At the same time, I earnestly pray that my series encourages you to honestly reflect on your experience so that you, too, can tell your stories and share wisdom with the women coming after us. If you can evaluate the many factors that played into your experience, then you can help prepare other women and, perhaps, guide them towards a different outcome. Sometimes, genetic heritage plays a significantly larger part in the destiny of your experience; but often, knowledge and informed decision-making can contribute even more. You have knowledge! Share it!
Most importantly, if you have not yet conceived but one day hope to experience pregnancy and birth, then I am especially writing to you.
Consider this: in the first trimester of your pregnancy, you are exhausted. All of the time.

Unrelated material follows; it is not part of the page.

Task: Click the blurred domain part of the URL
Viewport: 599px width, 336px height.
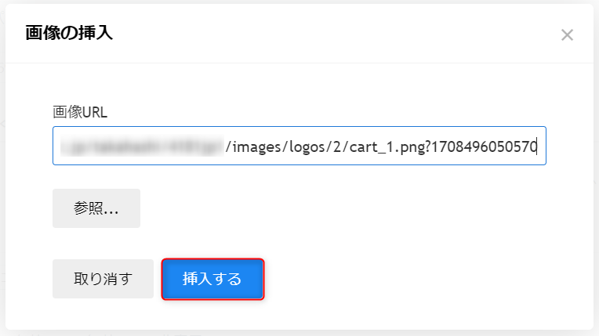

So exhausted, in fact, that you can fall asleep anywhere, and when you’re awake, your mind is falling asleep even if your body somehow manages to keep your eyes open. You are hormonally unpredictable. And you have an entire range of emotions surrounding the fact that you are, in fact, now pregnant and responsible for another human life.
This is not exactly the most ideal time to start thinking and making decisions about the most intense, intimate experience of your life – giving birth. Yet, for most women, it is not until they achieve pregnancy that they even begin considering the immense weight of these types of decisions. Many women have not healthily evaluated their own fears, desires, and questions surrounding pregnancy and birth until they are forced to find a prenatal care provider and choose a hospital.
So my own personal prayer, with this series, is that all the women who are not yet carrying babies will begin their journeys towards pregnancy RIGHT NOW. Gather information from a variety of sources before you have an emotional or personal stake in the matter. Take some time to find out your family history and reflect on what you think about pregnancy/birth. Where did those ideas come from? What information do you wish you knew?
I welcome and invite comments, suggestions, and questions from all of you! I have plenty of ideas of what I’d like to cover in this series, but because I want this to be an encouragement for story-telling and a source of information for yet-to-be moms, your feedback will help me write for our entire community and not just what’s in my head. J
p.s. I am not intentionally discounting men from this series, particularly if you are a married man but not yet a father. Information is power, so I hope that this series can be informative for you as a partner in parenting and broaden your ideas of how women can experience this incredible miracle.